Since 2010, Social Security has taken in less money from payroll tax revenues and the taxation of benefits than it pays out in benefits, generating cash-flow deficits. Social Security’s estimated 2016 cash-flow deficit was $73 billion. That $73 billion deficit requires $73 billion in new public debt because, although the OASI and DI trust funds are not yet insolvent, there is no real money sitting in them—just a bunch of IOUs. Thus, when the Social Security Administration pays out benefits that exceed its payroll tax collections, the government converts those trust fund IOUs to new public debt. Over the next 10 years, Social Security’s cash-flow deficits will amount to $1.1 trillion, according to the Trustees’ intermediate assumptions. Without reforms, Social Security’s combined trust funds would be depleted by 2034, threatening program recipients with indiscriminate benefit cuts or payment delays.

Old Age and Survivor Insurance 

Demographic changes directly affect Social Security’s solvency. Social Security is a pay-as-you-go system that relies on current workers’ payroll taxes to fund current retirees’ benefits. The number of workers to retirees is a critical ratio in financing Social Security benefits. This ratio is referred to as the worker-to-beneficiary ratio.

Over the past few decades, the worker-to-beneficiary ratio has dropped drastically from 42 workers for every one beneficiary in 1945, to 5.1 in 1960, to 3.4 in 2000, to 2.8 in 2015. Projections forecast that the worker-to-beneficiary ratio will continue to decline to 2.3 by 2030. This ratio has been declining rapidly due to the aging and retirement of the baby boomers and the decline in births following the baby boom.

The Social Security benefit structure is so complex that few Americans understand the rules and details that govern their monthly benefits. Social Security benefits depend on earnings averaged over most of a worker’s lifetime. Those earnings are indexed to wage growth and run through a progressive benefit formula. Benefits can vary significantly, however, based on a spouse’s earnings and when a worker and the spouse first claim benefits. Not knowing what to expect from the program makes it more difficult for workers to plan for their retirement.

Disability Insurance 

The Social Security Disability Insurance program suffers from a host of more complex problems due to its more complex eligibility determination process and management problems at the Social Security Administration.
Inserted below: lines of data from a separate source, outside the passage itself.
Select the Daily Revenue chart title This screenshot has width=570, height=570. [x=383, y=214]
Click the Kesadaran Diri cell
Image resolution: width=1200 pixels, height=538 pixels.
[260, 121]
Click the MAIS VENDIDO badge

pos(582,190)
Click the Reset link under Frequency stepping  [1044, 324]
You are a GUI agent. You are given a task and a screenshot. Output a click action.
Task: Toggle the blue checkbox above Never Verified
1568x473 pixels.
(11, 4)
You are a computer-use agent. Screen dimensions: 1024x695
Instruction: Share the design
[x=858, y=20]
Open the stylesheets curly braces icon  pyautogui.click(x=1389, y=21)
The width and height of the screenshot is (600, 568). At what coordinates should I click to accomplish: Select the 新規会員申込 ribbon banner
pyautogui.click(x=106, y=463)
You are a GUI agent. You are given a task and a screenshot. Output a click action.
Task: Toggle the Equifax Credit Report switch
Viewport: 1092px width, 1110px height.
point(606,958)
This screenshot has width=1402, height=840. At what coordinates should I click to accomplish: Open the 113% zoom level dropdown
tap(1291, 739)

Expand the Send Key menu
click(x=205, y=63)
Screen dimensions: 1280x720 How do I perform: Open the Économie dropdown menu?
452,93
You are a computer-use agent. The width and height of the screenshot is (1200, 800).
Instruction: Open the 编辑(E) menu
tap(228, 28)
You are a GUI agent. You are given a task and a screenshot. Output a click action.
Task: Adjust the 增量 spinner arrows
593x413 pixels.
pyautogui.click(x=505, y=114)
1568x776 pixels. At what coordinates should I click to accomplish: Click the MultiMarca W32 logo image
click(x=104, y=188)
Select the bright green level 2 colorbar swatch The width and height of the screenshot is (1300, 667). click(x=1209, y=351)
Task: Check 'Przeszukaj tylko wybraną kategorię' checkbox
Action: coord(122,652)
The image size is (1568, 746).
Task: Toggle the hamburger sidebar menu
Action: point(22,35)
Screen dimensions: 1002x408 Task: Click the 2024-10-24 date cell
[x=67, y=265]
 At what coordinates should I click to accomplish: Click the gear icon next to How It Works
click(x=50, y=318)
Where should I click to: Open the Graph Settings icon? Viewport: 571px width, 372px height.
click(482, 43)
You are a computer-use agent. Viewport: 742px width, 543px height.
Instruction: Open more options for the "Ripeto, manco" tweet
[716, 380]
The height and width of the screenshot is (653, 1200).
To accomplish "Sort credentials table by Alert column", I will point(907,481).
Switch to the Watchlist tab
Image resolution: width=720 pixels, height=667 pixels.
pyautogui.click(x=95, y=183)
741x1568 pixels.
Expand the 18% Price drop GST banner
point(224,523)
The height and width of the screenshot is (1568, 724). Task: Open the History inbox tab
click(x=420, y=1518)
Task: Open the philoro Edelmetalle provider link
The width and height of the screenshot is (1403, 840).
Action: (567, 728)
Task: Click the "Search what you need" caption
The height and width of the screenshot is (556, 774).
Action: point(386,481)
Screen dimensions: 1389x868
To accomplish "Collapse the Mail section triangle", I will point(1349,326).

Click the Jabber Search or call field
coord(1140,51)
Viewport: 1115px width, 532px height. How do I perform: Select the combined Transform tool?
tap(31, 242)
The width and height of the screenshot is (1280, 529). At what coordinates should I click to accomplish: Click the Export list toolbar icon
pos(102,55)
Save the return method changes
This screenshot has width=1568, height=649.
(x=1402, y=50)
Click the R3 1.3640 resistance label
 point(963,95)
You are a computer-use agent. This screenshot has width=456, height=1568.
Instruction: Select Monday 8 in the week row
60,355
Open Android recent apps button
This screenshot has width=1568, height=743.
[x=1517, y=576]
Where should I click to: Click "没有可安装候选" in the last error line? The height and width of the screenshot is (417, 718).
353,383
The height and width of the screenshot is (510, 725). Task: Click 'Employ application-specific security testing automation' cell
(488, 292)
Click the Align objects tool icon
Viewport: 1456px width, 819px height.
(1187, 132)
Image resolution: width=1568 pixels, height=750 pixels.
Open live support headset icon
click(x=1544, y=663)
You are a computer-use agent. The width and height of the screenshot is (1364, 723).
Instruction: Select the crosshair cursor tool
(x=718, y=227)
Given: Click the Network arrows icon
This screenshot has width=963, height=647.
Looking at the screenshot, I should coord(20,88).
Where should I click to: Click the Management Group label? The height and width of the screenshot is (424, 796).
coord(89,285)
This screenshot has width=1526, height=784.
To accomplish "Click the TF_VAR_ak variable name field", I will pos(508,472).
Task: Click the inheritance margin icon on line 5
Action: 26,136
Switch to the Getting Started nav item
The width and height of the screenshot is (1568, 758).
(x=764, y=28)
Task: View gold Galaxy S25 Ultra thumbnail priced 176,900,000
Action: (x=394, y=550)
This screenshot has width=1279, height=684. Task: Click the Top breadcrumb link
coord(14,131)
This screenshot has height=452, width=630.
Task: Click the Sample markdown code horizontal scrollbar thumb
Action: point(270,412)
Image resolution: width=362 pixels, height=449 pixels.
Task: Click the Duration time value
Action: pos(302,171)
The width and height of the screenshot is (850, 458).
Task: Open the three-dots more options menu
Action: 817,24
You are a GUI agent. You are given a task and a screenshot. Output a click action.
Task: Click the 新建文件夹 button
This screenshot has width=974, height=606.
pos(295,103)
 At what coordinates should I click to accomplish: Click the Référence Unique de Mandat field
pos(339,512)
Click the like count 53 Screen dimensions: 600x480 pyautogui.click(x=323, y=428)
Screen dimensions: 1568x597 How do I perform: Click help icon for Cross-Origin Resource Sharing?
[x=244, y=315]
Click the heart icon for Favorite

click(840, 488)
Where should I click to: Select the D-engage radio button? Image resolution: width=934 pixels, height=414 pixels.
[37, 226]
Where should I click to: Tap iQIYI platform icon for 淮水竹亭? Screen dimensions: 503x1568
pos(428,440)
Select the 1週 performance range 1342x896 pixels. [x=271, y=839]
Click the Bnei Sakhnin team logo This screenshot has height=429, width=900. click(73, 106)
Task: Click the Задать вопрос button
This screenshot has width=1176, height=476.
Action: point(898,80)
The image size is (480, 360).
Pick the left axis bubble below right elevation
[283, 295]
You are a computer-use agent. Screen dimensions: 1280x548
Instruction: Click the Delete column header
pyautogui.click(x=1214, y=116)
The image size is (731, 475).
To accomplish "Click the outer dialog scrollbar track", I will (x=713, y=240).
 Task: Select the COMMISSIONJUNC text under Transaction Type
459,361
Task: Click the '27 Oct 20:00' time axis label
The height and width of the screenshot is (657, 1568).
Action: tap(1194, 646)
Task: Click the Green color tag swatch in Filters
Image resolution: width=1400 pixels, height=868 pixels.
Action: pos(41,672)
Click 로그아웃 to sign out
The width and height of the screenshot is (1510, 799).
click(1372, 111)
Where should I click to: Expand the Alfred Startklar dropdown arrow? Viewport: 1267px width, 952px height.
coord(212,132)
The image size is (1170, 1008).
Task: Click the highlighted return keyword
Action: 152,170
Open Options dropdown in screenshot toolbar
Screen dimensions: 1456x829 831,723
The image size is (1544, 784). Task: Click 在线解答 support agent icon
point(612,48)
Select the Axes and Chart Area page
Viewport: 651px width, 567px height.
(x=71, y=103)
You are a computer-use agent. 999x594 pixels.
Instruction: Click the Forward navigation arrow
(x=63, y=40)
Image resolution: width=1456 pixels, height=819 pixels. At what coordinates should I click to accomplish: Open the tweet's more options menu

Among SSDI’s many problems are:

  • Inefficient, complicated, and sometimes detrimental adjudication procedures that cause decision delays and encourage rubber-stamping of benefit approvals;
  • Outdated rules and definitions that fail to account for the realities of today’s labor market and the accommodations available to help individuals with disabilities stay attached to the workforce;
  • Excessive wait times for a disability determination or appeal;
  • Non-existent or ineffective recovery and return-to-work assistance;
  • Work disincentives;
  • Lack of effective continuing disability reviews; and
  • Fraud and abuse.

Comprehensive SSDI reform should not only establish long-term solvency, but also correct the program’s many flaws and inefficiencies so that it can better serve disabled individuals. Effective reforms would emphasize recovery over dependence and focus benefits on poverty prevention rather than income replacement.

The moral challenge created by entitlement spending undermines the democratic system. The entitlement status quo makes more and more Americans dependent on the government, and the automatic nature of entitlement spending growth crowds out other priorities. Policymakers need to transform the entitlement programs away from unaffordable social insurance benefits for everyone regardless of need toward a real insurance model that provides a durable safety net for seniors, the disabled, and their families without bankrupting younger generations. Individuals must also provide for more of their foreseeable retirement and potential disability needs through personal savings and insurance. By right-sizing government and entitlement programs, Americans will have more money in their pockets to control their own futures.